→ WORK ORDER
Word for word, give the entries back.

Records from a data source
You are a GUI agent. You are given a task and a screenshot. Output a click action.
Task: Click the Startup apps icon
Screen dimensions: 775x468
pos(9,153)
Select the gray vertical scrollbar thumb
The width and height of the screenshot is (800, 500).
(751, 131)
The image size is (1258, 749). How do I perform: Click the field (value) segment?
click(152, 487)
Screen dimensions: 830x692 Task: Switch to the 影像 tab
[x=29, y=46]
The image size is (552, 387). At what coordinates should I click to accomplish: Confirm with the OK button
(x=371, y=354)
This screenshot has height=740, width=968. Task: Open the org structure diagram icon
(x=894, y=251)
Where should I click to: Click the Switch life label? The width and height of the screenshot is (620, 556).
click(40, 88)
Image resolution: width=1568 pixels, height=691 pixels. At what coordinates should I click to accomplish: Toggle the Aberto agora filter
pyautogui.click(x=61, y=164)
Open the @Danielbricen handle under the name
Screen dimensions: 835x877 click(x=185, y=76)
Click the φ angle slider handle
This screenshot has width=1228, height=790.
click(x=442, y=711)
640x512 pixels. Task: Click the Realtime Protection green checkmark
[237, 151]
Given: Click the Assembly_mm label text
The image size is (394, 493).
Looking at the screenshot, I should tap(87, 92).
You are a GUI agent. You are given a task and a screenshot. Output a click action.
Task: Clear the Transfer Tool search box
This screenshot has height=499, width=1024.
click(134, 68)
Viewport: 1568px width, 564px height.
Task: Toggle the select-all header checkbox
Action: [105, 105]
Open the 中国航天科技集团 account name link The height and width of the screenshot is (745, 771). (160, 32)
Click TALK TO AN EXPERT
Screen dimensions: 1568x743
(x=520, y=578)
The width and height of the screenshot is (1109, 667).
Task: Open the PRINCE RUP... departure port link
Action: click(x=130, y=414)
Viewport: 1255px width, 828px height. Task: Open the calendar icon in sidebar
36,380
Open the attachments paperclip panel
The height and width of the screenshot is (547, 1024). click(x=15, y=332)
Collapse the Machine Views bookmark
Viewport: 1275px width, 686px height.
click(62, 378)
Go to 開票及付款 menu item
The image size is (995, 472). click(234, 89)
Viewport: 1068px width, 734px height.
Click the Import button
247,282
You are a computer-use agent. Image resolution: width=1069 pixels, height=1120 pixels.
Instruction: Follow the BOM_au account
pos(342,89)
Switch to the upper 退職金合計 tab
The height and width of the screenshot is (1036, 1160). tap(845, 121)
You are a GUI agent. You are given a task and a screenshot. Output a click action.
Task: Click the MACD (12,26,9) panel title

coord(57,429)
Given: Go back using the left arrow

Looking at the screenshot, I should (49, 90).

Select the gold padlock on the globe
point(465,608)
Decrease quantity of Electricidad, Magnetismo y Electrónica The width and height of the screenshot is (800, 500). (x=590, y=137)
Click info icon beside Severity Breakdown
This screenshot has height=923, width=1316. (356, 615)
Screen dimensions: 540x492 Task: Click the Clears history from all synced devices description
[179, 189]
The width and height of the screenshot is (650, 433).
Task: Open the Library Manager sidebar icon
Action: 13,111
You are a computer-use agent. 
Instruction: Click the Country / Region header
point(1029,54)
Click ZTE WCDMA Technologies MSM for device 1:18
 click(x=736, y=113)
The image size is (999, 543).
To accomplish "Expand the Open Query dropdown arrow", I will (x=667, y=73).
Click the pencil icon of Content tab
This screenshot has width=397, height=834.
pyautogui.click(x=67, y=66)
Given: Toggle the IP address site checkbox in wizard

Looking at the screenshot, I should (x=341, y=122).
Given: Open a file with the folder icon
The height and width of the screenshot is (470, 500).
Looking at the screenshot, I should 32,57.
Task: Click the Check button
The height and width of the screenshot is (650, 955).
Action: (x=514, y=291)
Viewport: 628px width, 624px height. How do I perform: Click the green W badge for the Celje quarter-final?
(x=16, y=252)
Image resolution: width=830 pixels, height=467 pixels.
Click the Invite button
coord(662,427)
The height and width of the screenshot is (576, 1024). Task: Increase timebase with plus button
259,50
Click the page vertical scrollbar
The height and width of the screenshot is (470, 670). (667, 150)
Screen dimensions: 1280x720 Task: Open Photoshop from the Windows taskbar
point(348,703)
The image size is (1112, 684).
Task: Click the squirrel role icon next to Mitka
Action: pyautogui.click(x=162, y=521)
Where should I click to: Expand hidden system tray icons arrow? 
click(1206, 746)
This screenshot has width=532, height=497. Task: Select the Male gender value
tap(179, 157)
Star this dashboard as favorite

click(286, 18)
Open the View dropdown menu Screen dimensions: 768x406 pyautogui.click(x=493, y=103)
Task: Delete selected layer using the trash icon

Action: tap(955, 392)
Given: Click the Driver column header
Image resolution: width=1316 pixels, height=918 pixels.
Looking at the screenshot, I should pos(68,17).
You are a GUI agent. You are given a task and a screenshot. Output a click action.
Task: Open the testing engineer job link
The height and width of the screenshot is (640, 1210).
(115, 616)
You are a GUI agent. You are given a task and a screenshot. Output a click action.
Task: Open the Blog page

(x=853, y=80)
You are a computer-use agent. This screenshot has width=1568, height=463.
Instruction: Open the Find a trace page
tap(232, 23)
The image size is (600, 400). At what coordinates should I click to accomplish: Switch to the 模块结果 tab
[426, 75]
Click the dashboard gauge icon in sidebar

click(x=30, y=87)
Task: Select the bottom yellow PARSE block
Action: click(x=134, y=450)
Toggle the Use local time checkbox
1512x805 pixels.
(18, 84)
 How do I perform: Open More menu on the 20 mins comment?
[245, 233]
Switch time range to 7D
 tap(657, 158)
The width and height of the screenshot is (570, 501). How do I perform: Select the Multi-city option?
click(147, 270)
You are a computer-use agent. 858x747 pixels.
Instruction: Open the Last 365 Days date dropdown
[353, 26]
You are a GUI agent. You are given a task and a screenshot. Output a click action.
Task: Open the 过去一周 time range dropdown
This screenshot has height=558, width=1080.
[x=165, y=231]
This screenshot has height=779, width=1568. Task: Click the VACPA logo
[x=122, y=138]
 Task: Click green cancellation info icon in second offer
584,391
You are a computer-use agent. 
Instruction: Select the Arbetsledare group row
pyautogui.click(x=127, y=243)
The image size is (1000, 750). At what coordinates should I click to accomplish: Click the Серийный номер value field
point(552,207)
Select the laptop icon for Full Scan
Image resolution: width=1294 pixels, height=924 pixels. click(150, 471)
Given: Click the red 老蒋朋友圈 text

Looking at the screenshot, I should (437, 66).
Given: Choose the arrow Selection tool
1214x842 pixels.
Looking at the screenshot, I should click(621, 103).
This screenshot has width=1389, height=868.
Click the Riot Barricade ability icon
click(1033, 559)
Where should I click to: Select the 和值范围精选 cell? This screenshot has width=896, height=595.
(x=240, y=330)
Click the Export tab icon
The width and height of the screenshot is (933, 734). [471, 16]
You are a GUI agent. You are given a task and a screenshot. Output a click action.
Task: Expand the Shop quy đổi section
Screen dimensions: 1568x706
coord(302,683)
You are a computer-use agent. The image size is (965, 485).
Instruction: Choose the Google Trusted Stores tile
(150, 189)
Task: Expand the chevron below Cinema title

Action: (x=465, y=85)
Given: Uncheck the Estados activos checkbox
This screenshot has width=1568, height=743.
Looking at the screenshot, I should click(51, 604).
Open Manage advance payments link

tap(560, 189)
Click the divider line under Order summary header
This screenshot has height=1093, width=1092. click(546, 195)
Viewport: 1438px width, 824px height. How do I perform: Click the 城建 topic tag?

→ PROBLEM SOLUTION
You are a GUI agent. You are given a task and a screenshot. Output a click action.
Task: Click the Startup apps icon
Screen dimensions: 775x468
pos(9,153)
Select the gray vertical scrollbar thumb
The width and height of the screenshot is (800, 500).
(751, 131)
The image size is (1258, 749). How do I perform: Click the field (value) segment?
click(152, 487)
Screen dimensions: 830x692 Task: Switch to the 影像 tab
[x=29, y=46]
The image size is (552, 387). At what coordinates should I click to accomplish: Confirm with the OK button
(x=371, y=354)
This screenshot has height=740, width=968. Task: Open the org structure diagram icon
(x=894, y=251)
Where should I click to: Click the Switch life label? The width and height of the screenshot is (620, 556).
click(40, 88)
Image resolution: width=1568 pixels, height=691 pixels. At what coordinates should I click to accomplish: Toggle the Aberto agora filter
pyautogui.click(x=61, y=164)
Open the @Danielbricen handle under the name
Screen dimensions: 835x877 click(x=185, y=76)
Click the φ angle slider handle
This screenshot has width=1228, height=790.
click(x=442, y=711)
640x512 pixels. Task: Click the Realtime Protection green checkmark
[237, 151]
Given: Click the Assembly_mm label text
The image size is (394, 493).
Looking at the screenshot, I should tap(87, 92).
You are a GUI agent. You are given a task and a screenshot. Output a click action.
Task: Clear the Transfer Tool search box
This screenshot has height=499, width=1024.
click(134, 68)
Viewport: 1568px width, 564px height.
Task: Toggle the select-all header checkbox
Action: [105, 105]
Open the 中国航天科技集团 account name link The height and width of the screenshot is (745, 771). (160, 32)
Click TALK TO AN EXPERT
Screen dimensions: 1568x743
(x=520, y=578)
The width and height of the screenshot is (1109, 667).
Task: Open the PRINCE RUP... departure port link
Action: click(x=130, y=414)
Viewport: 1255px width, 828px height. Task: Open the calendar icon in sidebar
36,380
Open the attachments paperclip panel
The height and width of the screenshot is (547, 1024). click(x=15, y=332)
Collapse the Machine Views bookmark
Viewport: 1275px width, 686px height.
click(62, 378)
Go to 開票及付款 menu item
The image size is (995, 472). click(234, 89)
Viewport: 1068px width, 734px height.
Click the Import button
247,282
You are a computer-use agent. Image resolution: width=1069 pixels, height=1120 pixels.
Instruction: Follow the BOM_au account
pos(342,89)
Switch to the upper 退職金合計 tab
The height and width of the screenshot is (1036, 1160). tap(845, 121)
You are a GUI agent. You are given a task and a screenshot. Output a click action.
Task: Click the MACD (12,26,9) panel title

coord(57,429)
Given: Go back using the left arrow

Looking at the screenshot, I should (49, 90).

Select the gold padlock on the globe
point(465,608)
Decrease quantity of Electricidad, Magnetismo y Electrónica The width and height of the screenshot is (800, 500). (x=590, y=137)
Click info icon beside Severity Breakdown
This screenshot has height=923, width=1316. (356, 615)
Screen dimensions: 540x492 Task: Click the Clears history from all synced devices description
[179, 189]
The width and height of the screenshot is (650, 433).
Task: Open the Library Manager sidebar icon
Action: 13,111
You are a computer-use agent. 
Instruction: Click the Country / Region header
point(1029,54)
Click ZTE WCDMA Technologies MSM for device 1:18
 click(x=736, y=113)
The image size is (999, 543).
To accomplish "Expand the Open Query dropdown arrow", I will (x=667, y=73).
Click the pencil icon of Content tab
This screenshot has width=397, height=834.
pyautogui.click(x=67, y=66)
Given: Toggle the IP address site checkbox in wizard

Looking at the screenshot, I should (x=341, y=122).
Given: Open a file with the folder icon
The height and width of the screenshot is (470, 500).
Looking at the screenshot, I should 32,57.
Task: Click the Check button
The height and width of the screenshot is (650, 955).
Action: (x=514, y=291)
Viewport: 628px width, 624px height. How do I perform: Click the green W badge for the Celje quarter-final?
(x=16, y=252)
Image resolution: width=830 pixels, height=467 pixels.
Click the Invite button
coord(662,427)
The height and width of the screenshot is (576, 1024). Task: Increase timebase with plus button
259,50
Click the page vertical scrollbar
The height and width of the screenshot is (470, 670). (667, 150)
Screen dimensions: 1280x720 Task: Open Photoshop from the Windows taskbar
point(348,703)
The image size is (1112, 684).
Task: Click the squirrel role icon next to Mitka
Action: pyautogui.click(x=162, y=521)
Where should I click to: Expand hidden system tray icons arrow? 
click(1206, 746)
This screenshot has width=532, height=497. Task: Select the Male gender value
tap(179, 157)
Star this dashboard as favorite

click(286, 18)
Open the View dropdown menu Screen dimensions: 768x406 pyautogui.click(x=493, y=103)
Task: Delete selected layer using the trash icon

Action: tap(955, 392)
Given: Click the Driver column header
Image resolution: width=1316 pixels, height=918 pixels.
Looking at the screenshot, I should pos(68,17).
You are a GUI agent. You are given a task and a screenshot. Output a click action.
Task: Open the testing engineer job link
The height and width of the screenshot is (640, 1210).
(115, 616)
You are a GUI agent. You are given a task and a screenshot. Output a click action.
Task: Open the Blog page

(x=853, y=80)
You are a computer-use agent. This screenshot has width=1568, height=463.
Instruction: Open the Find a trace page
tap(232, 23)
The image size is (600, 400). At what coordinates should I click to accomplish: Switch to the 模块结果 tab
[426, 75]
Click the dashboard gauge icon in sidebar

click(x=30, y=87)
Task: Select the bottom yellow PARSE block
Action: click(x=134, y=450)
Toggle the Use local time checkbox
1512x805 pixels.
(18, 84)
 How do I perform: Open More menu on the 20 mins comment?
[245, 233]
Switch time range to 7D
 tap(657, 158)
The width and height of the screenshot is (570, 501). How do I perform: Select the Multi-city option?
click(147, 270)
You are a computer-use agent. 858x747 pixels.
Instruction: Open the Last 365 Days date dropdown
[353, 26]
You are a GUI agent. You are given a task and a screenshot. Output a click action.
Task: Open the 过去一周 time range dropdown
This screenshot has height=558, width=1080.
[x=165, y=231]
This screenshot has height=779, width=1568. Task: Click the VACPA logo
[x=122, y=138]
 Task: Click green cancellation info icon in second offer
584,391
You are a computer-use agent. 
Instruction: Select the Arbetsledare group row
pyautogui.click(x=127, y=243)
The image size is (1000, 750). At what coordinates should I click to accomplish: Click the Серийный номер value field
point(552,207)
Select the laptop icon for Full Scan
Image resolution: width=1294 pixels, height=924 pixels. click(150, 471)
Given: Click the red 老蒋朋友圈 text

Looking at the screenshot, I should (437, 66).
Given: Choose the arrow Selection tool
1214x842 pixels.
Looking at the screenshot, I should click(621, 103).
This screenshot has width=1389, height=868.
Click the Riot Barricade ability icon
click(1033, 559)
Where should I click to: Select the 和值范围精选 cell? This screenshot has width=896, height=595.
(x=240, y=330)
Click the Export tab icon
The width and height of the screenshot is (933, 734). [471, 16]
You are a GUI agent. You are given a task and a screenshot. Output a click action.
Task: Expand the Shop quy đổi section
Screen dimensions: 1568x706
coord(302,683)
You are a computer-use agent. The image size is (965, 485).
Instruction: Choose the Google Trusted Stores tile
(150, 189)
Task: Expand the chevron below Cinema title

Action: (x=465, y=85)
Given: Uncheck the Estados activos checkbox
This screenshot has width=1568, height=743.
Looking at the screenshot, I should click(51, 604).
Open Manage advance payments link

tap(560, 189)
Click the divider line under Order summary header
This screenshot has height=1093, width=1092. click(546, 195)
Viewport: 1438px width, 824px height. How do I perform: Click the 城建 topic tag?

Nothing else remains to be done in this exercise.